# [PAGE TEXT]

- - -

Every day I learned more about Iranian society. At the same time, my Iranian hosts found out things about me and about American culture. At times the meeting strained both sides.
"He is wanting to know about your jacket," explained Usef.
One of the teachers in the Pahlavi faculty room expressed interested in my sports coat; a light one that I started wearing when the weather warmed.
"What's wrong with it?" I asked.
Usef blushed. "It is made of a material that only village women are wearing. It has these patches on the arms. No teacher would wear such a thing."
"Tell him that it's fashionable. Elbow patches such coats are popular in America."
The men clicked their tongues and dropped the subject. I seldom wore the coat after that because it always upset the other teachers. Sometimes I put on a sweater over my shirt and tie, and that also bothered them. They always wore their suits, white shirts, and vests, even in the hottest weather.
They did find the synthetic fabrics of wash-and-wear clothes fascinating. They asked to look at my shoes and when I told them that one pair would last for two years and probably much longer, they appeared incredulous. But they found my neck tie the most amazing.
"Did you put the knot in that tie?" one teacher asked.
"Of course."
They carefully inspected the double-Windsor knot that I used with a four-in-hand necktie.
"He is asking," translated Usef pointing to the writing teacher, "if the knot will be gone if you pull it apart."
I loosened and pulled out the knot which quickly unraveled.
"Bah, bah, bah," choired all of the teachers.
Then I retied the tie.
"Bah, bah, bah," again.
"What's so wonderful about that?" I asked Usef.
"They cannot do such things. When they are buying a tie in the shop, they have the shopkeeper make the knot. They never remove the knot because they are not knowing how to put it there again. If one of them is trying, he is not able to make a knot which will come apart in the way that yours is doing. And the knot from the shopkeepers is small, and is not looking as good."
For a week or more I stood in the faculty room during recess and gave lessons on how to tie knots in neckties. Some of them learned and some never got the hang of it.
"We are going to 'gardesh,'" said Usef.
"Which means?" I asked.
"It means that we are going to walk together and enjoy the company of each other. When the weather is good the men are liking to walk in the evening, before going home for dinner. It is a good thing to do and you must come with us."
The ice and snow disappeared and the hillsides around Ahar turned green. The fruit trees bloomed and friendly breezes blew their perfumed scent in the warmed air that gusted through the city. Around 5:30 each evening Ahar's men filled the sidewalks. They stopped here and there chatting with each other. Most played with a set of worry beads, running the individual pieces through their fingers as if counting a rosary, or tossing the whole string and catching it in some repetitive pattern. Following the custom of the Middle East they often held hands as they strolled. Sometimes one man held only one finger of his companion. If flowers bloomed, the men picked the blossoms and smelled them as they walked along. Near Ahar's city hall I once passed two policemen 'gardeshing' together and holding hands, each with a flower held up to his nose. This was the social hour, and as such it filled an important niche in the life of the city.
Women never participated in the evening walks inside the city. Families occasionally walked together in the country, along the river, among the orchards that surrounded Ahar. Others left them along. A man and his family were not to be intruded upon. But for the most part the 'gardesh' was men's business. The women stayed home, took care of the children and cooked dinner so that it waited when the men returned.

- - -

# [GIVEN MATERIAL]
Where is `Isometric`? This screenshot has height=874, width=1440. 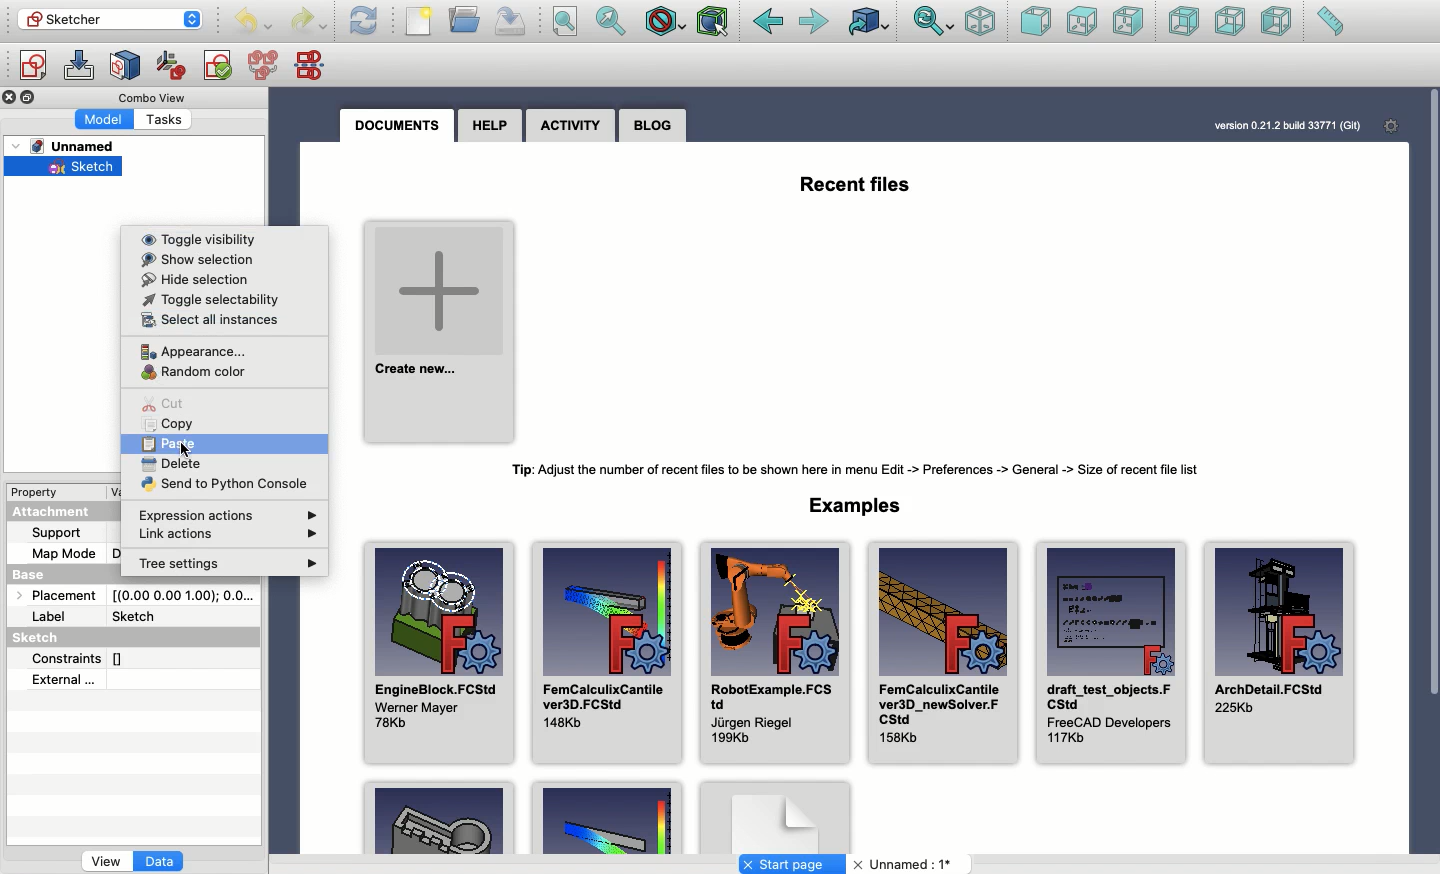
Isometric is located at coordinates (981, 21). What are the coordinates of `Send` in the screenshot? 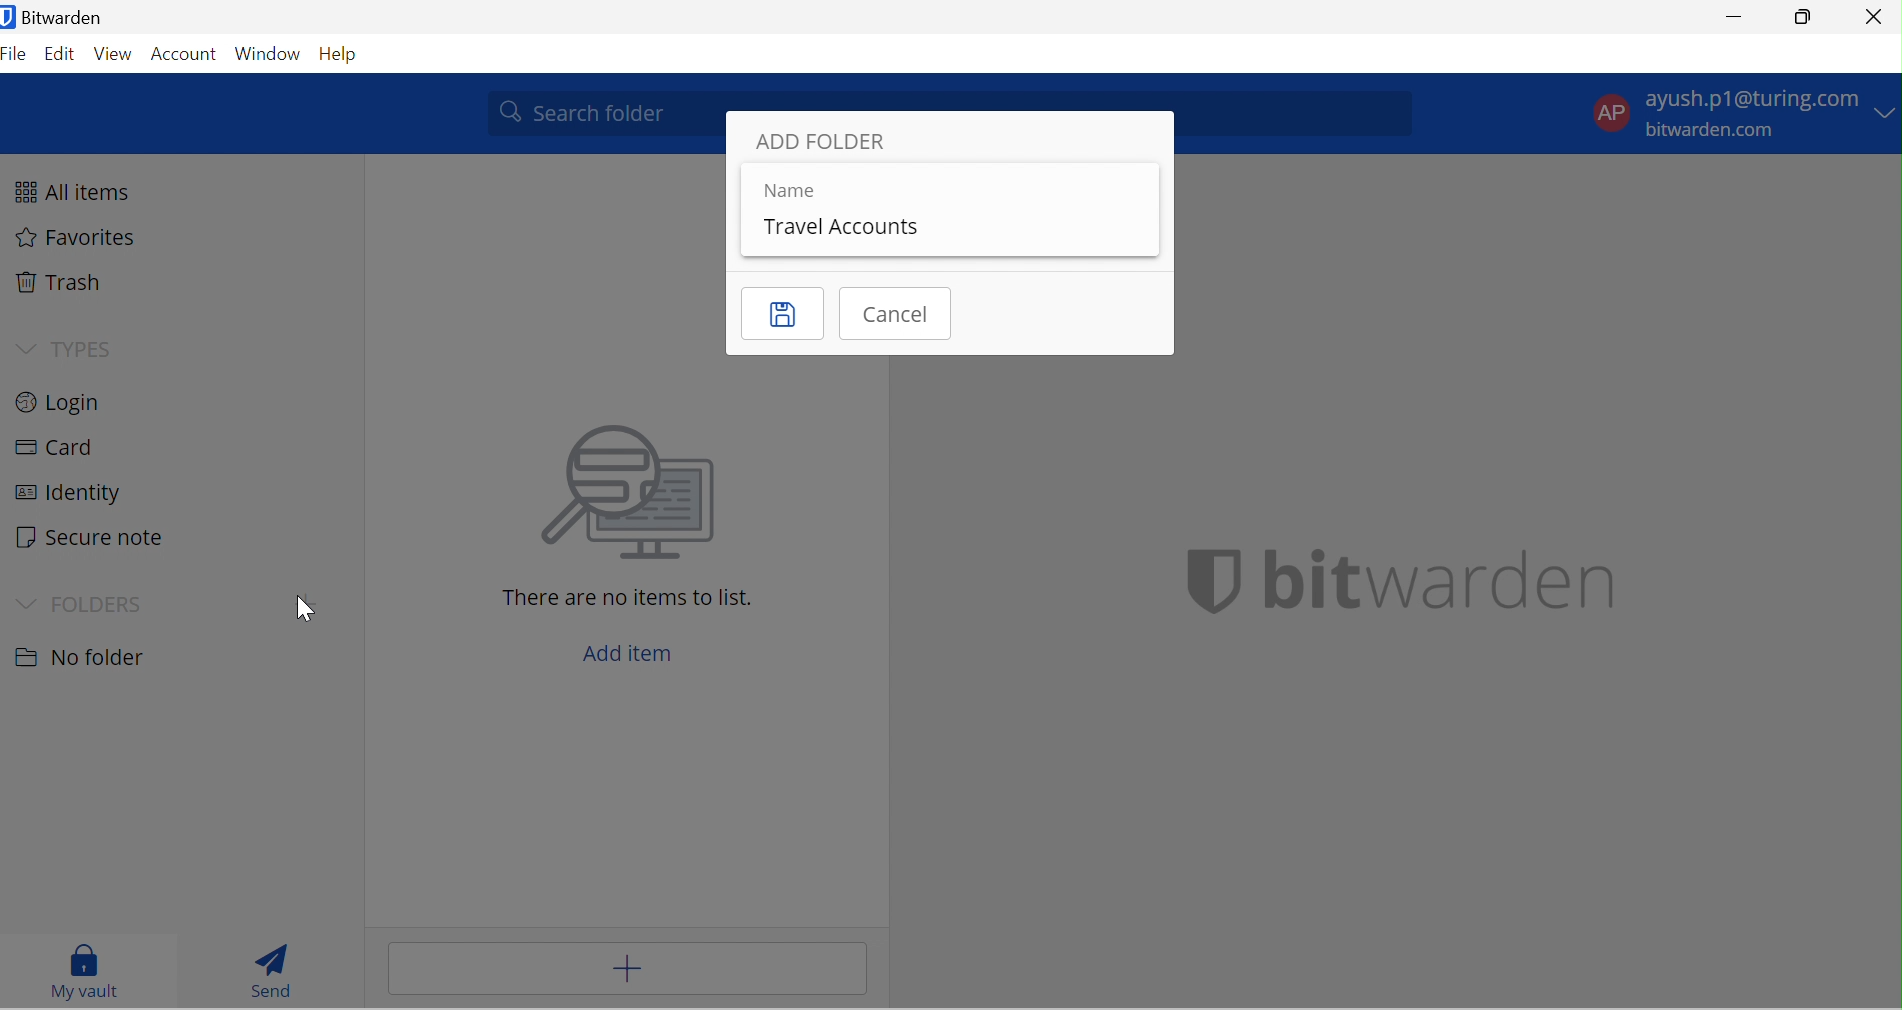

- - -

# [THE EXERCISE]
Reproduce the text of the Ahar memoir word for word, between "They did find" and "the most amazing.", inclusive.

# [FINISHED EXERCISE]
They did find the synthetic fabrics of wash-and-wear clothes fascinating. They asked to look at my shoes and when I told them that one pair would last for two years and probably much longer, they appeared incredulous. But they found my neck tie the most amazing.